Buying a home is a serious “adulting” move — one that comes with a great deal of financial responsibility. There’s nothing quite like being a first-time homeowner. Yet what many newbie homeowners don’t share is how much hard work and sacrifice it takes to get there. Most people would benefit from taking a step back to look at their finances so they can devise a plan to save up for the down payment. Any lofty goal starts with a solid plan, after all!

Every potential home buyer has their own unique situation, though there are some universal factors to take into account. How much you’ll need to put away will depend on the type of loan you’re seeking. For instance, a conventional mortgage generally requires 5% upfront. A Federal Housing Administration (FHA) loan may make homeownership more accessible, as it only requires a minimum of 3.5% for the down payment.

However, it’s not always that simple. If you have less than 20% of the full purchase price the lender will require private mortgage insurance (PMI) on conventional loans. This additional expense can add up to 1% extra to the loan amount on your house payment annually until your loan is paid down to 80% or less.

This is why most experts will advise you to try to save up to 20% of your ideal home’s value to avoid this extra monthly expense. Plus, if you can put more down, you’ll have equity in the house right from the outset. But that can be a daunting task. For example, a home priced at $200,000 will require $40,000 upfront, and that doesn’t include closing costs or other expenses related to the purchase.

Although 20% of the purchase price is an ideal amount, don’t let this potentially daunting figure keep you from owning a home. Sometimes making a more modest down payment makes more sense. Each situation has its advantages and drawbacks, and you’ll need to weigh them against both short-term and long-term implications.
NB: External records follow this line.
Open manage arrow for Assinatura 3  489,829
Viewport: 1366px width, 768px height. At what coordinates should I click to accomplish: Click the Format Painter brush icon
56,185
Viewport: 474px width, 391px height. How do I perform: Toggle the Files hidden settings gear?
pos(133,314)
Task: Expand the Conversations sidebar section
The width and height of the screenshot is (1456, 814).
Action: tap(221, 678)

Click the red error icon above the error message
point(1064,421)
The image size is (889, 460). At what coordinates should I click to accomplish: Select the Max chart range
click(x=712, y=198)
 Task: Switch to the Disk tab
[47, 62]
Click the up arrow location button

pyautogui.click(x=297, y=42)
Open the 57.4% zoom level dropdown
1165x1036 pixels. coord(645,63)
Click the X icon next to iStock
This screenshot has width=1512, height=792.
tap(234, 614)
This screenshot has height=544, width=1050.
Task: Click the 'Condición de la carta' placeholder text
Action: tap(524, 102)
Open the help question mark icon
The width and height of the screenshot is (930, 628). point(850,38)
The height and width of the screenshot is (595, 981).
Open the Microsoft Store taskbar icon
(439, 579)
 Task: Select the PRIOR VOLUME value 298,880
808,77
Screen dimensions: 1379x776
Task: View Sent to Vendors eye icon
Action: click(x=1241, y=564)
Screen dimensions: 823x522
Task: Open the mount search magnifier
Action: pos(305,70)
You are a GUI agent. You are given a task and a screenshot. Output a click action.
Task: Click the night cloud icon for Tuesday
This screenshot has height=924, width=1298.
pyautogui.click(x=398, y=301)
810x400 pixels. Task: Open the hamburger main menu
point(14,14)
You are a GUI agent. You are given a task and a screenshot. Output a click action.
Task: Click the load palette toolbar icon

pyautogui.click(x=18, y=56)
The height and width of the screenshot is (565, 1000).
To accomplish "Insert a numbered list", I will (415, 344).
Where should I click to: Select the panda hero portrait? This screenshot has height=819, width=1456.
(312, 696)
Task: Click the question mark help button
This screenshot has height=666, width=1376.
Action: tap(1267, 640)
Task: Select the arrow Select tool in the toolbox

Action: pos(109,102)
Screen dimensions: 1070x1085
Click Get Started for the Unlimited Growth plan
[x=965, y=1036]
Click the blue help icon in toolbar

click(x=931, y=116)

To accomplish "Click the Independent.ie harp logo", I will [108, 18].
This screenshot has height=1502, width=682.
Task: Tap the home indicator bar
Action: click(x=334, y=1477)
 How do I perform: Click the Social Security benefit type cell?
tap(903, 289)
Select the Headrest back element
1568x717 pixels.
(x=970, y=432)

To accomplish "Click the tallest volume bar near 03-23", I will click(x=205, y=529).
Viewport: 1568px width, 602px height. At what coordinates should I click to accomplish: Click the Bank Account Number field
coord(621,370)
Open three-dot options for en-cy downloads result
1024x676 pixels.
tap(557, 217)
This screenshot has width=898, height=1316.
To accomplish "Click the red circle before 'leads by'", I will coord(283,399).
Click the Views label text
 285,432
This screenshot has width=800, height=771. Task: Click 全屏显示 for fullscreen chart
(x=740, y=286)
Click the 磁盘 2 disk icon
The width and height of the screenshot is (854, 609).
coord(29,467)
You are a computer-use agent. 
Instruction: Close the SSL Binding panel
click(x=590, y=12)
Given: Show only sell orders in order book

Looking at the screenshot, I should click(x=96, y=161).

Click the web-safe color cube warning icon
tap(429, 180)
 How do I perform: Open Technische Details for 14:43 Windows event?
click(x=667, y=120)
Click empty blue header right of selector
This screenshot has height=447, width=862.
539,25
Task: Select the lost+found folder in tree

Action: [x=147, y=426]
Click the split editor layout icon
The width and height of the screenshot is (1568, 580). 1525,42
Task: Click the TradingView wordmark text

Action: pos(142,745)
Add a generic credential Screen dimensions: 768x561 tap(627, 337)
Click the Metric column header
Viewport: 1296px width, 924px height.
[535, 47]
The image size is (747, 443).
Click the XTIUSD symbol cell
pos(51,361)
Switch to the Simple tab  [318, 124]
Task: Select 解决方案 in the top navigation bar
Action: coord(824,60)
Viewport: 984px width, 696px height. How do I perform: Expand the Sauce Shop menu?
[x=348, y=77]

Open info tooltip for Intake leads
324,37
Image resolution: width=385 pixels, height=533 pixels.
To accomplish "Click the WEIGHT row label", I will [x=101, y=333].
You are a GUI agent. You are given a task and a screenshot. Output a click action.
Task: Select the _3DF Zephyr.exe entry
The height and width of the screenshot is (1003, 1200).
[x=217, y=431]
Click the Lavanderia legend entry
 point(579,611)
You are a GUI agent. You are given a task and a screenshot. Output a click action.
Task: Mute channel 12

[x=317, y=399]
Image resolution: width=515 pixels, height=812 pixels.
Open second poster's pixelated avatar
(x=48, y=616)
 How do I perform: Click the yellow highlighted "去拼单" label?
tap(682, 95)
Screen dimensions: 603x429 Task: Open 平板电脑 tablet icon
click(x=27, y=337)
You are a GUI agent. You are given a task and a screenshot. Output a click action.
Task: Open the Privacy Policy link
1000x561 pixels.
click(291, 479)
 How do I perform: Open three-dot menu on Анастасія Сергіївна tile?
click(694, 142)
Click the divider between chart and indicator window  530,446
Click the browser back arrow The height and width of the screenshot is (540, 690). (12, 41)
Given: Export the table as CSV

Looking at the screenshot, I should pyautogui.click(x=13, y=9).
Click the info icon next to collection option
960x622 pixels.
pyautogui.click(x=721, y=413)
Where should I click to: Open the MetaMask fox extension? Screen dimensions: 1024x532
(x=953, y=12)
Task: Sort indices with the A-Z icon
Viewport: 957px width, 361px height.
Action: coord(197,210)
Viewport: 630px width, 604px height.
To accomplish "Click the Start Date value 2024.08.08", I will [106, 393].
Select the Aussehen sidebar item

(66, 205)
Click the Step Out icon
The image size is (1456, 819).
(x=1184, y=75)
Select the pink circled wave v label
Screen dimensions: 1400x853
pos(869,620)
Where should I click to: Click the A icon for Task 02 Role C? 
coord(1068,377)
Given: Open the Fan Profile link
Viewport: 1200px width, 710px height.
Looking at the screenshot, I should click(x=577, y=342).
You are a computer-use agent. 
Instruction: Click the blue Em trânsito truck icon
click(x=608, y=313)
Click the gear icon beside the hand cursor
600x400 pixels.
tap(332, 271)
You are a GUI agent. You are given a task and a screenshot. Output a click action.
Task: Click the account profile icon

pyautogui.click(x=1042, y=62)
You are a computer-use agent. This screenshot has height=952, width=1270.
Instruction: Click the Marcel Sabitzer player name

Regardless of the percentage, it’s important to have a plan so you can stay on track. Most people fund the downpayment expense through cash savings. If this applies to your situation, start by working backward. You’ll need to figure out how much you can comfortably save every month toward a house and then determine how long you’ll need to put away a sum of X amount to achieve the goal.

The time frame will be based on an equation specific to your situation. So, if you need to come up with $20,000 and you can save $1,000 a month, you should be ready to look at homes in about two years, or 20 months. Life happens and you may run into snafus along the way, but it’s important to have a plan that you can try to stick to.

Also, consider ways you can make your money work for you. Placing your money into a checking account isn’t going to yield much return and help you reach your goal faster. However, a high-yield savings or money market account may offer more of an incentive. The same goes for a product called a certificate of deposit or CD. Your banker can help determine which account is best for your situation.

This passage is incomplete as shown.